| |
| Overview |
| |
| In this chapter you will learn : |
- What is an XML schema?
- What is a DTD and types of DTD?
- How the document is validated?
- What is an XML validator?
|
Document Type Definition
The SGML formalizes the concept of a document type and provides for a separate file called a Document Type Definition (DTD), which identifies all of the elements in its respective document, and indicates the structural relationships among them.
So, unlike its predecessor SGML, XML does not absolutely require a Document Type Declaration (also known as DOCTYPE definition) in all circumstances. The DTD is a file that contains the necessary rules that the XML code in the file must follow.
The syntax of a DTD is like :
| Syntax |
| < !DOCTYPE DTDname [options] > |
- DTD name is the name of the DTD. The DTD name should be same as the root element of the document.
- The "options" include other specifications, for example, an indication of where DTD or schemas are located, their own types, etc.
- A DTD can be declared inline in your XML document, or as an external reference.
Internal DTDs (also known as internal subset)
If the DTD is included in your XML source file, it should be wrapped in a DOCTYPE definition, with the following syntax :
| Syntax |
| < !DOCTYPE Rootname [element declaration] > |
- With all the declarations in the internal DTD subset, the XML processor would not need to read and process external documents.
- When you start off the XML document the first line in the XML declaration, which can include a standalone document declaration:
< ?xml version="1.0" standalone = "yes"? >
The statement standalone = "yes" means that there are no mark up declarations external to the document entity.
The keyword DOCTYPE must be in uppercase.
| Example |
<?xml version="1.0"? >
<!DOCTYPE Vehicle [
<!ELEMENT Vehicle (two-wheeler, three-wheeler, four-wheeler)>
<!ELEMENT two-wheeler (#PCDATA)>
<!ELEMENT three-wheeler (#PCDATA)>
<!ELEMENT four-wheeler (#PCDATA)>
]>
<Vehicle>
<two-wheeler>Bi-cycle</two-wheeler>
<three-wheeler>Auto-rickshaw</three-wheeler>
<four-wheeler>Car</four-wheeler>
</Vehicle> |
External DTDs (also known as external subset)
The DTD portion of the document doesn't always have to be stored inside the related XML document. Instead, it can be saved in a file for reference by one document or by several different documents.
| Syntax |
| < !DOCTYPE Root element System "filename" > |
- External DTD is intended for use with more than one XML document.
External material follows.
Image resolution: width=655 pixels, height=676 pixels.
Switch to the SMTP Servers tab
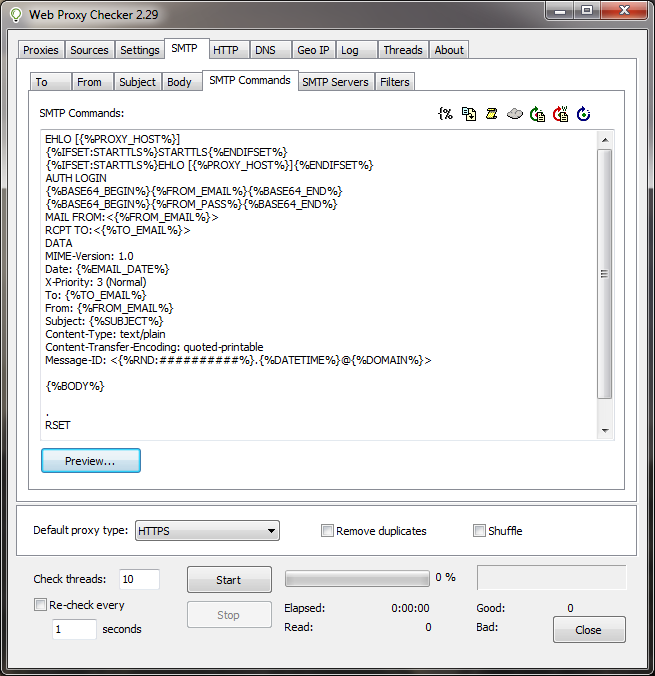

- For External DTD, the "standalone" is set to "no" in the XML version statement, which indicates that an external DTD must be processed as well as all internal declarations.
| Example |
A simple XML document :
<?xml version = "1.0" ? >
<page>
<head>
<title> Fruits </title>
</head>
<body>
<title> Select your favorite fruits </title>
</body>
</page> |
Developing a DTD from XML code :
<!DOCTYPE page
[
<!ELEMENT page ( head, body ) >
<!ELEMENT head (title) >
<!ELEMENT body (title) >
] |
Although DTDs are valuable and effective tools used in defining document types, the DTD has several drawbacks
-
DTDs have their own syntax, which differs from a true XML, which means that a DTD cannot be processed with a standard XML parser. It would be better, and make learning much easier, if the tools used to process XML documents could also be used to process their document models.
-
DTDs have limited ability to describe the data in elements and attributes. For example, you can't indicate when character data should be numbers, date-format, or currency.
-
DTDs have limited support for namespaces, so they can't define or restrict the content of elements based on context sensitivity. ( Namespace declarations, which are special attributes, prevent name collisions. However, they require the insertion of appropriate declarations into the respective DTDs ).
-
Therefore, a movement has developed to create a different system of writing the prototypes of XML-Data. It's a language used to create schemas, which are descriptions of the data in an XML file. The important thing about schemas is that the description of the data can be written in XML.
What is XML Schema?
A schema is a definition of the syntax of an XML based language, i.e., it defines a class of XML document. A schema language is a formal language for expressing schemas. They are composed of declarations for concepts and classes of objects with class hierarchies, properties, constraints, and relationships. Like a DTD, a schema is a model for describing the structure and content of data. But XML Schema was developed as a content modeling language, an application of XML, and not as an application of SGML. So XML Schema pertains only to XML and XML-related languages.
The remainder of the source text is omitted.